### Data to use
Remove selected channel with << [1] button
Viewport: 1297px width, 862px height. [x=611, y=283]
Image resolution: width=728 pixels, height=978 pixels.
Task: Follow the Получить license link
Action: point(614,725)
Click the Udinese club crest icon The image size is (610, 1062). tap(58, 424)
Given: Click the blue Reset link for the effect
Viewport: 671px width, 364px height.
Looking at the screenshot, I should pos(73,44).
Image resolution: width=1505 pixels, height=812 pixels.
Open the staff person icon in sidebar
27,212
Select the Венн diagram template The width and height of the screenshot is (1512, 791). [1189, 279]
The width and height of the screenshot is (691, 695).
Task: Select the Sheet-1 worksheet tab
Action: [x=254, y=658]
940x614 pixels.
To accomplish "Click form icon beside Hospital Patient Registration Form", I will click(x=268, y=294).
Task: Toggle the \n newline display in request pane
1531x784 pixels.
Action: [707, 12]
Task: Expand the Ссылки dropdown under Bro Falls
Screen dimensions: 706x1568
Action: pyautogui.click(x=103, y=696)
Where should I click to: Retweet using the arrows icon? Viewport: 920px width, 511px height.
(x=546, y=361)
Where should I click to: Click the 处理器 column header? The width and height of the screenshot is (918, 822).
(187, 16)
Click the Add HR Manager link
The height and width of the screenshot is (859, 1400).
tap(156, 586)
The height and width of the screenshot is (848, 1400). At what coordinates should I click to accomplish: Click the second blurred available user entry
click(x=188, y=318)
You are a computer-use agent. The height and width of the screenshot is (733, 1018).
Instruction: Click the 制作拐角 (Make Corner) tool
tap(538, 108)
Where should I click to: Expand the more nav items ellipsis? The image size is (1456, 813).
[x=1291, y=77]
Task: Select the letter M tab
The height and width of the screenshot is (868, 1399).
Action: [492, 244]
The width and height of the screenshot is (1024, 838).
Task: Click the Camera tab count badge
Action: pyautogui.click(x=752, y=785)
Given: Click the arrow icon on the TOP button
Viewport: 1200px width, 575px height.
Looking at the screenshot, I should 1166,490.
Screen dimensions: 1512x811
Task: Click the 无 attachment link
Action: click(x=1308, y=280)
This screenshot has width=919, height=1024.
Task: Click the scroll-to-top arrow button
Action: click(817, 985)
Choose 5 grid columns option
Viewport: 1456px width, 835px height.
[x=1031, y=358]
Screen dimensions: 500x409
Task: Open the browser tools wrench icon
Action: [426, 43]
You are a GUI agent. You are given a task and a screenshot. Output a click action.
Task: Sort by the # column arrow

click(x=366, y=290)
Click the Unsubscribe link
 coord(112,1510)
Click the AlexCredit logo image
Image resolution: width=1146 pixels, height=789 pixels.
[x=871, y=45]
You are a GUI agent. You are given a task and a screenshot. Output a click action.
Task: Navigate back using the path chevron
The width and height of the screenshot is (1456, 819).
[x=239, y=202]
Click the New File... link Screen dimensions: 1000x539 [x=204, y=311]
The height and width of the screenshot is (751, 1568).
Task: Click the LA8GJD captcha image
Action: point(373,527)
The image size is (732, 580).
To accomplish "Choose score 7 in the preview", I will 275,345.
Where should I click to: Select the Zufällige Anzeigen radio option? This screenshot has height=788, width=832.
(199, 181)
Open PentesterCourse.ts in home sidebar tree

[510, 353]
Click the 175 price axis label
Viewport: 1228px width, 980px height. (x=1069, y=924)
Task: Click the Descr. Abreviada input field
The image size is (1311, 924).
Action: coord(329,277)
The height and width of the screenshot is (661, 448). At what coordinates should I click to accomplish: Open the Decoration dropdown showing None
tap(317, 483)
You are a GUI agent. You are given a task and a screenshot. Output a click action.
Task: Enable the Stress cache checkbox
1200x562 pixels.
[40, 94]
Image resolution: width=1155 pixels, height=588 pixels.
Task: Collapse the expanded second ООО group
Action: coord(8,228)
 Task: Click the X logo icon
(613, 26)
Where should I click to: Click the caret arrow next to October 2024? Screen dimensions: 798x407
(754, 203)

### Written instruction
Can you recast the records as a Markdown table with the columns Row and Text, starting at the line that contains "Task: Click the Descr. Abreviada input field" and ending at the line that contains "tap(317, 483)", both included, and leaving out blank lines?

### Written response
| Row | Text |
|---|---|
| 1 | Task: Click the Descr. Abreviada input field |
| 2 | The image size is (1311, 924). |
| 3 | Action: coord(329,277) |
| 4 | The height and width of the screenshot is (661, 448). At what coordinates should I click to accomplish: Open the Decoration dropdown showing None |
| 5 | tap(317, 483) |